Abstract

Cardiovascular disease is the major cause of morbidity and mortality in breast cancer survivors. Chemotherapy contributes to this risk. We aimed to define the mechanisms of long-term vascular dysfunction caused by neoadjuvant chemotherapy (NACT) and identify novel therapeutic targets. We studied arteries from postmenopausal women who had undergone breast cancer treatment using docetaxel, doxorubicin and cyclophosphamide (NACT), and women with no history of such treatment matched for key clinical parameters. Mechanisms were explored in wild-type and Nox4-/- mice and human microvascular endothelial cells. Endothelium-dependent vasodilatation is severely impaired in patients after NACT, while endothelium-independent responses remain normal. This was mimicked by 24-hour exposure of arteries to NACT agents ex-vivo. When applied individually, only docetaxel impaired endothelial function in human vessels. Mechanistic studies showed that NACT increased inhibitory eNOS phosphorylation of threonine 495 in a ROCK-dependent manner and augmented vascular superoxide and hydrogen peroxide production and NADPH oxidase activity. Docetaxel increased expression of NADPH oxidase NOX4 in endothelial and smooth muscle cells and NOX2 in the endothelium.

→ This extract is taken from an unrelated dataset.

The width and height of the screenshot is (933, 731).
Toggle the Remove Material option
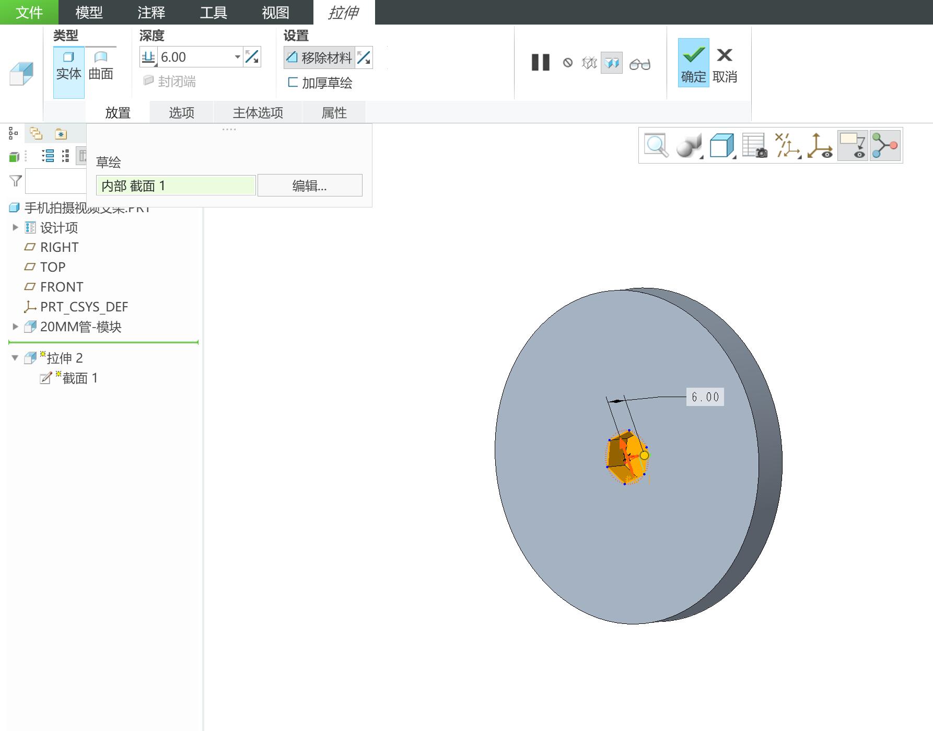pyautogui.click(x=319, y=57)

NOX4 increase in human arteries may be mediated epigenetically by diminished DNA methylation of the NOX4 promoter. Docetaxel induced endothelial dysfunction and hypertension in mice. These were prevented in Nox4-/- and by pharmacological inhibition of Nox4 or Rock. Commonly used chemotherapeutic agents, and in particular, docetaxel, alter vascular function by promoting inhibitory phosphorylation of eNOS and enhancing ROS production by NADPH oxidases.